[Work to complete] Scan the material below for the word "more", then copy every line in which it appears.

[Task input]

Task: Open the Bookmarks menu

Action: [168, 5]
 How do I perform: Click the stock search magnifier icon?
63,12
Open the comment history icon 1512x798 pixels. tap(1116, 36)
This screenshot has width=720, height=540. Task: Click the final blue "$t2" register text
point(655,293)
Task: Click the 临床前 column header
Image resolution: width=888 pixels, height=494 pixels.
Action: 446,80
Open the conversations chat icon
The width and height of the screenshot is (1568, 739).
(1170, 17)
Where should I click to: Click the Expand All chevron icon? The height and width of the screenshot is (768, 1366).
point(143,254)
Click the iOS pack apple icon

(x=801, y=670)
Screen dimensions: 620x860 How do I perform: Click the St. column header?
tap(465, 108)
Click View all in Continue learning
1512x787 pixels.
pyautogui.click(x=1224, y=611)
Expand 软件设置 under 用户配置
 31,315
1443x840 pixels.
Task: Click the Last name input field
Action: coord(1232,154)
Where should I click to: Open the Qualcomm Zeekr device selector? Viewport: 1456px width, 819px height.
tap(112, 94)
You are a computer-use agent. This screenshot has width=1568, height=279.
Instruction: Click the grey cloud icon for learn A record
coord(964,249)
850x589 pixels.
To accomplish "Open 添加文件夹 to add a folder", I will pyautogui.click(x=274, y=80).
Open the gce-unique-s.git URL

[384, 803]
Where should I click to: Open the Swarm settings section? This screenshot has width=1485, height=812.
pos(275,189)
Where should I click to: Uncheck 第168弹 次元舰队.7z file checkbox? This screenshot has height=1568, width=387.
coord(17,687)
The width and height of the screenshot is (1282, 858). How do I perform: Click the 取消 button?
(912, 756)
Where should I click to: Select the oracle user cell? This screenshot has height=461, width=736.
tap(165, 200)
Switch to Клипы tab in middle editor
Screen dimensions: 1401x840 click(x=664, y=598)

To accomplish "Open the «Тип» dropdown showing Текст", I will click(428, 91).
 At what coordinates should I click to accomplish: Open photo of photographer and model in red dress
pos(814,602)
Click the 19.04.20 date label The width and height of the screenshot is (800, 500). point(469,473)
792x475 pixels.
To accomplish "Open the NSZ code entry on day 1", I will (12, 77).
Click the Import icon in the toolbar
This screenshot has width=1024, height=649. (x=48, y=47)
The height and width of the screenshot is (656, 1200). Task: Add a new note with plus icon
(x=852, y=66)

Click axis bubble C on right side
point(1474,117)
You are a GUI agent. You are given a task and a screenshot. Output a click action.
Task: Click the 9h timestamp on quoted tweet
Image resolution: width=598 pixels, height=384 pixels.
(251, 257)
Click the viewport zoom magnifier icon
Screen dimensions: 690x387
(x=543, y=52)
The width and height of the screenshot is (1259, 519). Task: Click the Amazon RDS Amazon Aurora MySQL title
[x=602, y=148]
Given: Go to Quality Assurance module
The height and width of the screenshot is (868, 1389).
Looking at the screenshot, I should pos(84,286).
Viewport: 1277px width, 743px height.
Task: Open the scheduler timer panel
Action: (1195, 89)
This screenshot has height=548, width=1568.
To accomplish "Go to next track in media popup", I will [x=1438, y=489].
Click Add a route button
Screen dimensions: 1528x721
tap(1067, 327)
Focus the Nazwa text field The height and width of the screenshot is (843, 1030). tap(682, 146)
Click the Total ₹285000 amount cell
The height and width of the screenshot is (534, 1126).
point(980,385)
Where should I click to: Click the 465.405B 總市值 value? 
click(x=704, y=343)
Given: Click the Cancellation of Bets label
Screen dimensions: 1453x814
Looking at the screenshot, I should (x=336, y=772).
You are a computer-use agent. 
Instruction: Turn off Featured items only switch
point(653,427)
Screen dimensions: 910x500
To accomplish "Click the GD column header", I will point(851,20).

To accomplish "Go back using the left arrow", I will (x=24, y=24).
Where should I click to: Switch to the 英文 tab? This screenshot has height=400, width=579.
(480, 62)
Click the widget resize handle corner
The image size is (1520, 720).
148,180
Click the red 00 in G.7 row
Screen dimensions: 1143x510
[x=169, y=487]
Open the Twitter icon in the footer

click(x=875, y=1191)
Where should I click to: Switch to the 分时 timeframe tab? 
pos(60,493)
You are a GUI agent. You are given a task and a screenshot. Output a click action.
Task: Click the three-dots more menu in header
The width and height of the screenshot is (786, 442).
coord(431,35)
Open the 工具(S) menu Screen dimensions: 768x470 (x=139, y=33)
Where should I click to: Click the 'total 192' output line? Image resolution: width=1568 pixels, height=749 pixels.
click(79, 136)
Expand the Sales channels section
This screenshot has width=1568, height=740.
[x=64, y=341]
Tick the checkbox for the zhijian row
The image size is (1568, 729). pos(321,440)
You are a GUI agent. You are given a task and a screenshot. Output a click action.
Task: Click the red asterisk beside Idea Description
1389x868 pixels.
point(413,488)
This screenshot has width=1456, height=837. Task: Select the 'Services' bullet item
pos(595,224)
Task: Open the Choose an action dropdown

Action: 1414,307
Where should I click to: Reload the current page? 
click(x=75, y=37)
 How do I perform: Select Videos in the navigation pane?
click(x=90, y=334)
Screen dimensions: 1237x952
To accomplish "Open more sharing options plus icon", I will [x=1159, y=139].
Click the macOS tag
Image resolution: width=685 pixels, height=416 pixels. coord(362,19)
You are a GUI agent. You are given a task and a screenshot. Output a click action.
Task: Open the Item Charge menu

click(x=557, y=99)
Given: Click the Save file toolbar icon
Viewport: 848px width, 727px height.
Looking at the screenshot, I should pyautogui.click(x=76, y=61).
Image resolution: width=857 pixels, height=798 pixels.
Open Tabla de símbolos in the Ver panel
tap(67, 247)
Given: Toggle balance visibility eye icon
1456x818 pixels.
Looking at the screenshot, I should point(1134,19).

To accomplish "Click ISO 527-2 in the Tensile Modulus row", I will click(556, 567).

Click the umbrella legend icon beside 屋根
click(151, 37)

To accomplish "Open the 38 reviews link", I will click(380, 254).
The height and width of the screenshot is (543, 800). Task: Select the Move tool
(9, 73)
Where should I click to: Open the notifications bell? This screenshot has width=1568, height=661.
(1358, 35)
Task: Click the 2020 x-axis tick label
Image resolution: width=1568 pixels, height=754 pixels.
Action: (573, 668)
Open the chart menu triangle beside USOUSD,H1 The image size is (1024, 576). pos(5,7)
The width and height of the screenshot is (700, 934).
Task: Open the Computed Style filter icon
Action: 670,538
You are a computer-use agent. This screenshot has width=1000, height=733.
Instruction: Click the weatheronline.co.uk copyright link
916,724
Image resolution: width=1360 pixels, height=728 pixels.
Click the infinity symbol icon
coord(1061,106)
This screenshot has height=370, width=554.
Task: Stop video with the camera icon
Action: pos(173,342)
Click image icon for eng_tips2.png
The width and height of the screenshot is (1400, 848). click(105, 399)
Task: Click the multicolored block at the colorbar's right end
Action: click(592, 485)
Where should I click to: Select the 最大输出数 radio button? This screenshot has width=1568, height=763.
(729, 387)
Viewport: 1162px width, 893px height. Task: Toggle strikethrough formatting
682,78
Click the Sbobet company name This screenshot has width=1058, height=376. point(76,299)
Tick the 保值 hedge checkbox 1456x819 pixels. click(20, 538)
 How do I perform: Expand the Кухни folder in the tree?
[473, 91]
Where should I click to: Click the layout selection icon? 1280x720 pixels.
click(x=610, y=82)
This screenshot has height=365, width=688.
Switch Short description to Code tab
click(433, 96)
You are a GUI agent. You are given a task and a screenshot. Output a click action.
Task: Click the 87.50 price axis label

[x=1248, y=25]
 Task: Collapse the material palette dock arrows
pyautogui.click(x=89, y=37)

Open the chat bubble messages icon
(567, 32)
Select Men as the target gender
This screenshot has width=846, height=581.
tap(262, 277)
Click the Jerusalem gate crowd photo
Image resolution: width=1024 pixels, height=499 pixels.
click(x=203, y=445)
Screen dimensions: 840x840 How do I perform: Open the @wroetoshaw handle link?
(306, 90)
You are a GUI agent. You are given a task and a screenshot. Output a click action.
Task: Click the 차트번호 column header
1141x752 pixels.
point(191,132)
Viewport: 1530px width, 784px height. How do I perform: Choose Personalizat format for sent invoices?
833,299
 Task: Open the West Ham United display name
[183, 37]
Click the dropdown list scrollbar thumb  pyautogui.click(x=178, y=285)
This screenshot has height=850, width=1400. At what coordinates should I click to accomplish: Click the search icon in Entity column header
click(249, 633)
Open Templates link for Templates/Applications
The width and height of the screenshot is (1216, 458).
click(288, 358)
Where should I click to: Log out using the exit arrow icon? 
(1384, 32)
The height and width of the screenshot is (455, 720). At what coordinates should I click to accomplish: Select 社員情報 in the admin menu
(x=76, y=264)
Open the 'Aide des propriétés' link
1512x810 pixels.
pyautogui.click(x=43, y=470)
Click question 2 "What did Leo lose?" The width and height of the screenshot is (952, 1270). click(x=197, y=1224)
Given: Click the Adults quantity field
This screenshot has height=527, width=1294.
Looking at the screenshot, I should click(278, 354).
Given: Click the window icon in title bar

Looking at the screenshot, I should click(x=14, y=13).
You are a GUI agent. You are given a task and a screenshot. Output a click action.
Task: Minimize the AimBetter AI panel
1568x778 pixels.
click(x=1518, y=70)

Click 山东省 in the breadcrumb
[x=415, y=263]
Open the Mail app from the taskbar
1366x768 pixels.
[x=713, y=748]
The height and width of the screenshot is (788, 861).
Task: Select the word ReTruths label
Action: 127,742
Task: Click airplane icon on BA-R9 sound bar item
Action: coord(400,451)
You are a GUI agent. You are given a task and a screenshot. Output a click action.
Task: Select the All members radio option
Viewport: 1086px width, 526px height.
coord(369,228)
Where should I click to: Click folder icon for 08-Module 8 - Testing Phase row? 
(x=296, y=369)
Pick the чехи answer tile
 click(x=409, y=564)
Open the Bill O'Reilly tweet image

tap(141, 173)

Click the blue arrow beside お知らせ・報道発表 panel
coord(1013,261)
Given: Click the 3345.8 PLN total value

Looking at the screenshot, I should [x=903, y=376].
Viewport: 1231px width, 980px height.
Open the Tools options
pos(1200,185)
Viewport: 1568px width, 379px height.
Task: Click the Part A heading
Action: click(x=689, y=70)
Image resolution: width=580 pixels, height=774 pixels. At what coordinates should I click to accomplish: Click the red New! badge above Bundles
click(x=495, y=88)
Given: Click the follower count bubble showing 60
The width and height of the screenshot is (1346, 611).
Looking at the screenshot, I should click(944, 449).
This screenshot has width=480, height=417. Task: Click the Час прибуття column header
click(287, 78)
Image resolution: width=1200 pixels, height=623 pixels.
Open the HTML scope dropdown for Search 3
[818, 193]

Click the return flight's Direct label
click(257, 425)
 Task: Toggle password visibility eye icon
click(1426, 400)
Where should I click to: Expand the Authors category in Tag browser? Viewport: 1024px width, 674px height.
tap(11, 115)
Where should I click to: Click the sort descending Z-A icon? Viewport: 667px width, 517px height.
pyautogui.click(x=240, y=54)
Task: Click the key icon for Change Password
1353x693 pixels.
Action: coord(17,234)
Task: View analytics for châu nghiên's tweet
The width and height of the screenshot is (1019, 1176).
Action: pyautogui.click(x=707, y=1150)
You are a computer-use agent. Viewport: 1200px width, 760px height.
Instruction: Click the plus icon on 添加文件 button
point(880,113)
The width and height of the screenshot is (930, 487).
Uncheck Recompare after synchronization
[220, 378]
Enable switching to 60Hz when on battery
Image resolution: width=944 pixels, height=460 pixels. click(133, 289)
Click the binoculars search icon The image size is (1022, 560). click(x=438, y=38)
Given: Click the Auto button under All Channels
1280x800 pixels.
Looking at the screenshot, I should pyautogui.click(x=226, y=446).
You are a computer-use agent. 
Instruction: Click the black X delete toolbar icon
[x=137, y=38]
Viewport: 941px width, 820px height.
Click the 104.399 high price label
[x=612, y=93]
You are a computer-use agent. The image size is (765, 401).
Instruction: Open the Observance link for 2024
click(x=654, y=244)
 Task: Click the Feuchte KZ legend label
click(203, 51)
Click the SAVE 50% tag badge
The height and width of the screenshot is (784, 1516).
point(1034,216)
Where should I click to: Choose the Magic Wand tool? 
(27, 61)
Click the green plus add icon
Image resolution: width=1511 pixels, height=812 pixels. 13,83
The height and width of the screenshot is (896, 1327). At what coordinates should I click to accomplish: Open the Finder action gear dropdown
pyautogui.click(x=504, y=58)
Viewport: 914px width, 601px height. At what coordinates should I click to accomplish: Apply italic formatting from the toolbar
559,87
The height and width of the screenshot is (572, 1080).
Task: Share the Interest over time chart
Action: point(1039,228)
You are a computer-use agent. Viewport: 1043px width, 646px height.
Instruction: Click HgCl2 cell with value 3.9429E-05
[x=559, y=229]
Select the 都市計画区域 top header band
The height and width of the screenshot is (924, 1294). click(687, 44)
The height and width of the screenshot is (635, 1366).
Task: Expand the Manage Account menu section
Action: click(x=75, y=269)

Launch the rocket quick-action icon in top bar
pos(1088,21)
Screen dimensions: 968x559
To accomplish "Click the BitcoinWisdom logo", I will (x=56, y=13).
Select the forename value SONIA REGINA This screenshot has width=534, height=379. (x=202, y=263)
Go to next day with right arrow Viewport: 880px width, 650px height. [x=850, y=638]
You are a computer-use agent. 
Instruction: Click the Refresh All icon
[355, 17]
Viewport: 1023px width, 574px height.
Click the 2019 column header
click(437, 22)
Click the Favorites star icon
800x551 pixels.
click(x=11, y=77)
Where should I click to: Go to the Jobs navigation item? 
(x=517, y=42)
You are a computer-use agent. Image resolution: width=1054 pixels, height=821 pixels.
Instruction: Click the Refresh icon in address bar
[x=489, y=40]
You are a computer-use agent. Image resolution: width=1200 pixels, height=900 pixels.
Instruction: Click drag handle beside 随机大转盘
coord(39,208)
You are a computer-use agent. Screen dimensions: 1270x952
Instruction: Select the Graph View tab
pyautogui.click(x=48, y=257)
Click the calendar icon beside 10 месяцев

[Your solution]
Task: Click the three-dots more menu in header
To accomplish "Open more sharing options plus icon", I will [x=1159, y=139].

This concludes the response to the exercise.